Curator of mammals from 1932 until his retirement in 1969, Seth Benson received his Ph.D under Joseph Grinnell in 1933, and led many expeditions to Mexico beginning in 1936. Annie Alexander urged Grinnell to hire Benson, and funded many of his trips. During his 40 years at the MVZ, Benson collected over 13,000 specimens. (In Memoriam)

Harold Child Bryant (1886-1961)

Associated with the Museum from 1910-1927, first as a Field Assistant and then as Assistant Curator of Birds and Economic Ornithologist. Harold Bryant also worked for the California Department of Fish and Game while at MVZ. Bryant left the Museum for a permanent position with the National Park Service, and was named as the first Director of the Yosemite School of Field Natural History. He eventually served as Superintendent of Grand Canyon National Park. (NPS vignette)

Charles Lewis Camp (1893-1975)

Charles Camp met Grinnell in the Sierra Madre in 1908, and collected specimens for the Museum between 1913-1915 before receiving his Ph.D from Columbia University in 1923 in paleontology. He eventually became the third Director of the UCMP.

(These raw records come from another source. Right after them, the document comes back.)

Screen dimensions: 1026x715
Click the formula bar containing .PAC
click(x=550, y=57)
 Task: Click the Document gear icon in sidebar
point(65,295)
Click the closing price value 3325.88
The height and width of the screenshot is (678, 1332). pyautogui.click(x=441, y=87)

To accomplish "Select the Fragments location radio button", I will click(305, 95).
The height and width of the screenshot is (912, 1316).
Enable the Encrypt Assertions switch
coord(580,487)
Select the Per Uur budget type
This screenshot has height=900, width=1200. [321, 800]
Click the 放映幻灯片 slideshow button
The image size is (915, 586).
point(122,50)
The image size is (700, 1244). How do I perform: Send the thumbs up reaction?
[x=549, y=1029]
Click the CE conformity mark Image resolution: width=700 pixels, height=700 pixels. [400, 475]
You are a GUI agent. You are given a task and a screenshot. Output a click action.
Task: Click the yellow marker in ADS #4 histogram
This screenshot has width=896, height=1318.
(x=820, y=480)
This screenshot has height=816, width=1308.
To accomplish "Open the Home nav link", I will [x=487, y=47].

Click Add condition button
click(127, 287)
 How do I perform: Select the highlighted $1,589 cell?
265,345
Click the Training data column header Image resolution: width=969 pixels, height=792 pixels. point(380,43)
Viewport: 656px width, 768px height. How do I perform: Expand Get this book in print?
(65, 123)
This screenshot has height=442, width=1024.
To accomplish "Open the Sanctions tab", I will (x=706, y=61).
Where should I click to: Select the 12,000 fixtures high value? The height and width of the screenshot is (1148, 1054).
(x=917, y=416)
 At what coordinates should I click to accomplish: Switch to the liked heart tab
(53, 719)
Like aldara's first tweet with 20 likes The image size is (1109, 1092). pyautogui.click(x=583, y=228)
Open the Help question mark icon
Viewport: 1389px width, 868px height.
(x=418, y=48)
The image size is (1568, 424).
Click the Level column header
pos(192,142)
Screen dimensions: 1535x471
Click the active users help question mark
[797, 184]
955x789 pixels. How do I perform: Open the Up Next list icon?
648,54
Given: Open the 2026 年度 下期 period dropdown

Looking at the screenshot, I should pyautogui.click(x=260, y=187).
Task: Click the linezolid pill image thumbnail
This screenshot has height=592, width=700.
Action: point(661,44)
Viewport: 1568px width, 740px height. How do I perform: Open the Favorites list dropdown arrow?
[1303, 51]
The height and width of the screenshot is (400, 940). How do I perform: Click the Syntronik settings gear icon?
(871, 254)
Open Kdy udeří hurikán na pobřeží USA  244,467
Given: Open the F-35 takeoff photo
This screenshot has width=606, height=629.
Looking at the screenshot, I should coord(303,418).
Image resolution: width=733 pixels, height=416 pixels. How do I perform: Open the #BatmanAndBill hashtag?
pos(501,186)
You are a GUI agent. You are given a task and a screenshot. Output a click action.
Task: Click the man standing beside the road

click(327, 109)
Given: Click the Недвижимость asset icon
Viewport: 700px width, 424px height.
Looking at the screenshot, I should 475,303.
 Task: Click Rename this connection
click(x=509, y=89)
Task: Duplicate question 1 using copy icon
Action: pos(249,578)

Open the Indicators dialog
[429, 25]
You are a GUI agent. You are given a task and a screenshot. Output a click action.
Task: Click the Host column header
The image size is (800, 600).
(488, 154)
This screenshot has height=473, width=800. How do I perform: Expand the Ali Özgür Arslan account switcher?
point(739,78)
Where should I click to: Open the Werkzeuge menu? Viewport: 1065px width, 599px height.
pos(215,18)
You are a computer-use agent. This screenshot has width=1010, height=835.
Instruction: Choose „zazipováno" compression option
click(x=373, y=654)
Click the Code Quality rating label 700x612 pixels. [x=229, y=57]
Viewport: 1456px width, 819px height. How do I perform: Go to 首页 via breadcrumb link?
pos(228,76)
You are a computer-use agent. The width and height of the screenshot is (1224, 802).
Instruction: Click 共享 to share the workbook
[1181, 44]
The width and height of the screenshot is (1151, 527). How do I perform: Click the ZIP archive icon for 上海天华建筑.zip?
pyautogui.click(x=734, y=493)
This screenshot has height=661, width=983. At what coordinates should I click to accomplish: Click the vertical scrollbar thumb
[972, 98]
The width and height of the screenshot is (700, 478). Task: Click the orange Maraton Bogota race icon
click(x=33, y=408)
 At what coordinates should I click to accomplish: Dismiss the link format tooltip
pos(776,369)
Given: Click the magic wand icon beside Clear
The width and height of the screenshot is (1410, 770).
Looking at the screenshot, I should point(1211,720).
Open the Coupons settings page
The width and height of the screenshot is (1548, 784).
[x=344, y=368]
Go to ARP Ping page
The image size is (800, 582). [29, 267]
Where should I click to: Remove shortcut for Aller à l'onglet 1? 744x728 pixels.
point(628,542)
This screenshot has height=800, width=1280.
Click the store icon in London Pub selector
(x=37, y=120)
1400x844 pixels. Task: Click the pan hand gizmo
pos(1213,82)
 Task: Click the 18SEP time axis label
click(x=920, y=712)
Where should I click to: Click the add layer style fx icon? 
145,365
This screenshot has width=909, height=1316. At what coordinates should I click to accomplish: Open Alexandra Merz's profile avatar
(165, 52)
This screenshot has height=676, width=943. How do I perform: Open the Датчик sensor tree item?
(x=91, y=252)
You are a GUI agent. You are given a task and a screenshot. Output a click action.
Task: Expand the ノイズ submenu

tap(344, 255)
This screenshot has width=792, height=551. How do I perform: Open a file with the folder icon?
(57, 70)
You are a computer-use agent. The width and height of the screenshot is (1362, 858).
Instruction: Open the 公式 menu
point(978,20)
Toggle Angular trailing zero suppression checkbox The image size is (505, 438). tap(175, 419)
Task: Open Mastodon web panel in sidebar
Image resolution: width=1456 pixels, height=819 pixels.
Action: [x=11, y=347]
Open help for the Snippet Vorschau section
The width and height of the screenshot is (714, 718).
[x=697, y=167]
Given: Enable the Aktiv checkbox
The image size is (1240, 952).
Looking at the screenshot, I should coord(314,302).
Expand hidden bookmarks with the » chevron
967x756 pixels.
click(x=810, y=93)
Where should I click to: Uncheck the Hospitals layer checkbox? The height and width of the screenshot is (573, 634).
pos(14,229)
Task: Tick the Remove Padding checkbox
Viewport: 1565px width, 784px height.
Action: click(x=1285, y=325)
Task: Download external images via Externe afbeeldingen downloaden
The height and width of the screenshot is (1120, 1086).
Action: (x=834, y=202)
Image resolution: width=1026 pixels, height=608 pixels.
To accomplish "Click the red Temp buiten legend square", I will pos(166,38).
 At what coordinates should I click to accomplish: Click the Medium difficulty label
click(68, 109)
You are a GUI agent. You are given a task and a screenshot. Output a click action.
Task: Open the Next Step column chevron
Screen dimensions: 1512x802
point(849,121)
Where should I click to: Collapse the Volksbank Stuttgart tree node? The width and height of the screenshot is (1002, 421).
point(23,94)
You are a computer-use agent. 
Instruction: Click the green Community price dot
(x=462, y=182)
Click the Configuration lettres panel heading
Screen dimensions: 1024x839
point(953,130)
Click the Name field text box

Barbara Blanchard DeWolfe (1912-2008)

Barbara Blanchard gained distinction as Grinnell’s last graduate student and only the second woman to be accepted into the Museum’s graduate program. Her work on White-crowned Sparrows was one of the first studies to demonstrate important natural history differences between races of a given species. Read more about Barbara Blanchard DeWolfe in her biography in celebration of 150 Years of Women at Berkeley.

Joseph Scatterwood Dixon (1884-1952)

While still an undergraduate at Throop Institute, Joseph Dixon accompanied Alexander to Alaska in 1907 and 1908, primarily to collect birds. Grinnell hired him in 1908 as a field collector, and in 1915 he became Assistant Curator of Mammals. Dixon also held the post of Economic Mammalogist in the Museum from 1920-1931, before leaving to work for the National Park Service. He took 3000 of the photographs in the MVZ archives.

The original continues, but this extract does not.